-- Opening Marker --
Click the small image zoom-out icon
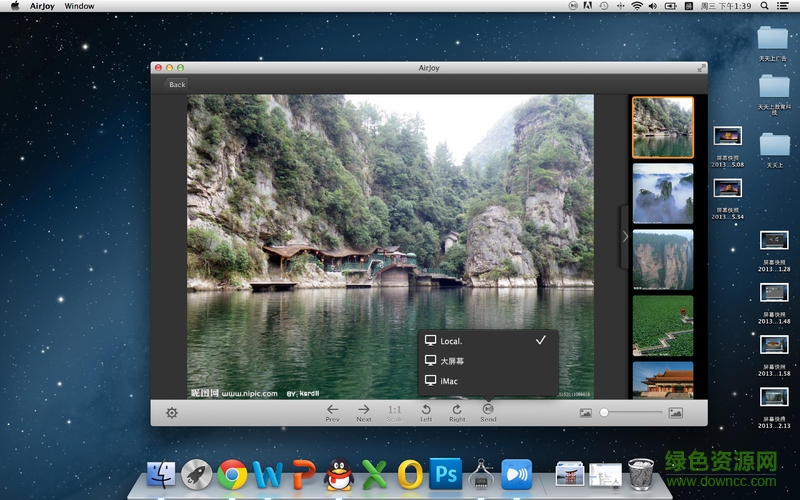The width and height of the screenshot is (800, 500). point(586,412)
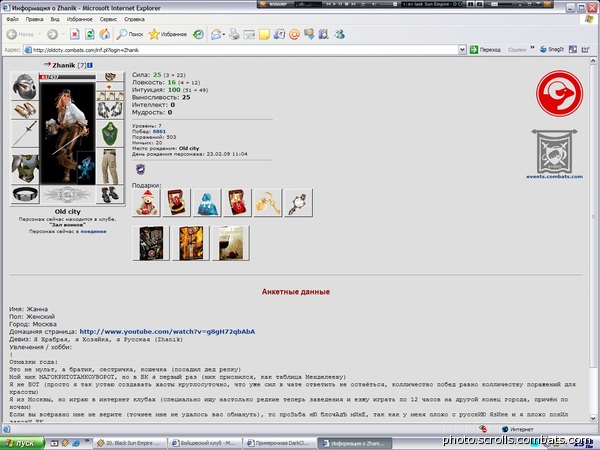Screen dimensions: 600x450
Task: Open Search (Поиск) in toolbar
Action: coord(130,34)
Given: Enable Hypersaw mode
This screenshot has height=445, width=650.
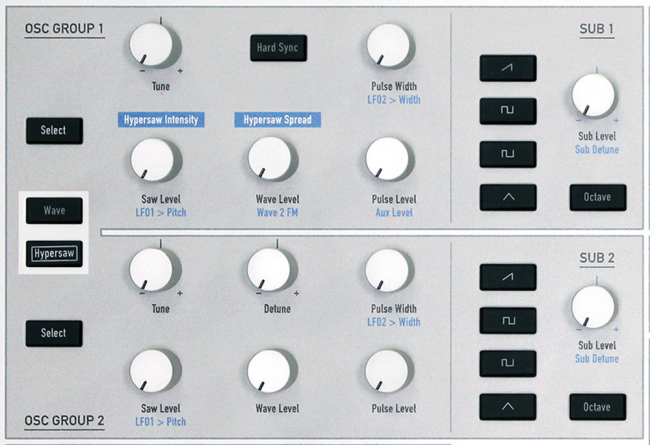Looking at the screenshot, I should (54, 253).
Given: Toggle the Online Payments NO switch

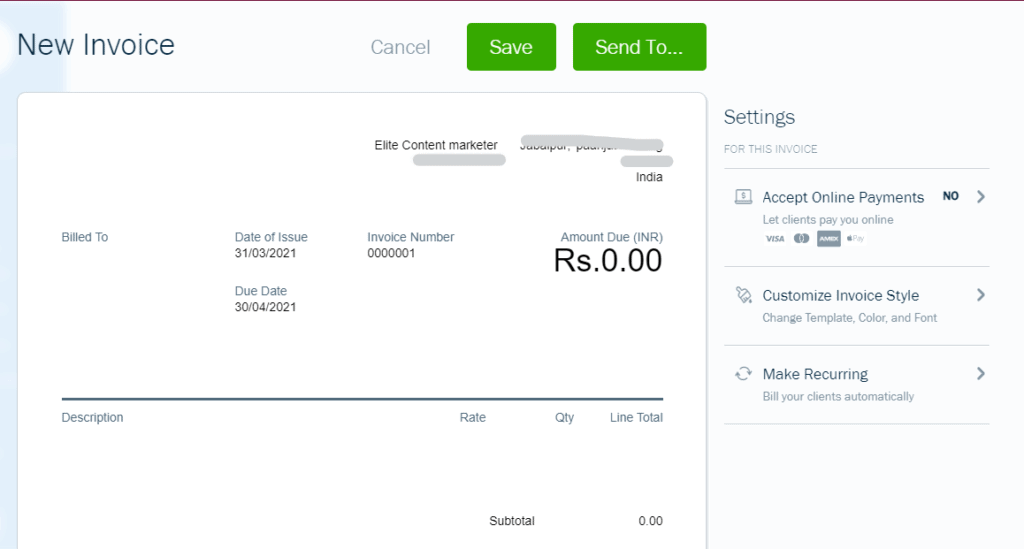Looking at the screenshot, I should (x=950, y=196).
-- Closing Marker --
- PROMPT: Reproduce every line of the material above, but drop the pictures.

- ANSWER BOX:
Click the small image zoom-out icon
The width and height of the screenshot is (800, 500). point(586,412)
Screen dimensions: 600x450
Task: Open Search (Поиск) in toolbar
Action: coord(130,34)
Given: Enable Hypersaw mode
This screenshot has height=445, width=650.
Looking at the screenshot, I should (54, 253).
Given: Toggle the Online Payments NO switch

Looking at the screenshot, I should (x=950, y=196).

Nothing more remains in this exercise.